Page excerpt:
◇ ◇ ◇ ◇ ◇

In addition to the logistical struggles of obtaining correct identity information, members of the transgendered community have difficulty finding jobs.
Kayla Bonham transitioned ten years ago: “I’ve been in that situation where I’ve wondered if my transgender status… if I am being discriminated against silently, but there’s no way to know or to prove it.”
Photo by Katherine HuitemaLyn Langille — who has facilitated the Transgendered Day of Remembrance for the past four years — said that, until recently, “if you wanted to transition at work, really, you didn’t. Your option was quit your job, live full-time, try a new job as a new person.”
Langille said that the transgendered community often feels very isolated and segregated and this event is key in providing the necessary hope.
“When we get them together… you can drill home that there are resources out there, there are groups out there, there’s support, there’s hope, there’s something to get you past the worst of what you’re feeling. It just gives them something to hold on to when they walk away from a safe space like this,” said Langille, who became involved with the Transgendered Day of Remembrance because her wife is transgendered.
About 100 transgendered people, friends, family and supporters were in attendance at this year’s event. That’s an increase from the 64 attendees in 2012 according to a Calgary Journal article.
Bonham said it’s important to attend such events “to support those who are going through [these struggles]…”
But Bonham said it’s also “important to recognize that our parts of the world are not as blessed as we are with support. And even in Alberta there can still be discrimination and harassment, even murder, of people who are detected or recognized as trans.”

◇ ◇ ◇ ◇ ◇

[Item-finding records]

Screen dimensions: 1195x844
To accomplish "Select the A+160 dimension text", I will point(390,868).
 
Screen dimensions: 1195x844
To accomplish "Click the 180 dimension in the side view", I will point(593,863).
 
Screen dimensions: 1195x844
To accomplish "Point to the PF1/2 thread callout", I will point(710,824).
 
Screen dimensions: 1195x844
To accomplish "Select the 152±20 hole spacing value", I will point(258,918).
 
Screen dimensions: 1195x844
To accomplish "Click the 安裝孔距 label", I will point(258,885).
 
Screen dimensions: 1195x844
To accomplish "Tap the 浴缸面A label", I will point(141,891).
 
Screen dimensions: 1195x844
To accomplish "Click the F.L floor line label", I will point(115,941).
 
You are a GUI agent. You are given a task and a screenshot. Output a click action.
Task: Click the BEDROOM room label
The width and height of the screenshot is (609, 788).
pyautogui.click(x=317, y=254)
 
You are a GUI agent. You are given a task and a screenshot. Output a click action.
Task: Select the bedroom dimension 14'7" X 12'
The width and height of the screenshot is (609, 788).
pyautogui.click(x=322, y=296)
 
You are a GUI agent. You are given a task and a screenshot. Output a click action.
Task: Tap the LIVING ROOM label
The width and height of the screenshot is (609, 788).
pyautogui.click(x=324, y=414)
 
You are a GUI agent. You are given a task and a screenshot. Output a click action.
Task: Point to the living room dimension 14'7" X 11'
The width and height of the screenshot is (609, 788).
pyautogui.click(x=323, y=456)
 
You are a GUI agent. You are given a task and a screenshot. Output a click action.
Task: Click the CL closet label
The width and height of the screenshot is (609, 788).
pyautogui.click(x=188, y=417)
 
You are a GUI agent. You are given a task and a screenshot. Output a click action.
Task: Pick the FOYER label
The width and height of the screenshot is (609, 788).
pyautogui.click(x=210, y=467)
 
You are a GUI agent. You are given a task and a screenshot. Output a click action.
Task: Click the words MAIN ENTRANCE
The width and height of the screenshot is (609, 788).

◇ ◇ ◇ ◇ ◇

Your tasks:
(1) According to the excerpt about the Transgendered Day of Remembrance, about how many people attended this year's event?
(2) Copy word for word the passage of the excerpt about the Transgendered Day of Remembrance from "Photo by Katherine" to "the necessary hope.".

In response:
(1) About 100 people attended this year's event.

(2)
Photo by Katherine HuitemaLyn Langille — who has facilitated the Transgendered Day of Remembrance for the past four years — said that, until recently, “if you wanted to transition at work, really, you didn’t. Your option was quit your job, live full-time, try a new job as a new person.”
Langille said that the transgendered community often feels very isolated and segregated and this event is key in providing the necessary hope.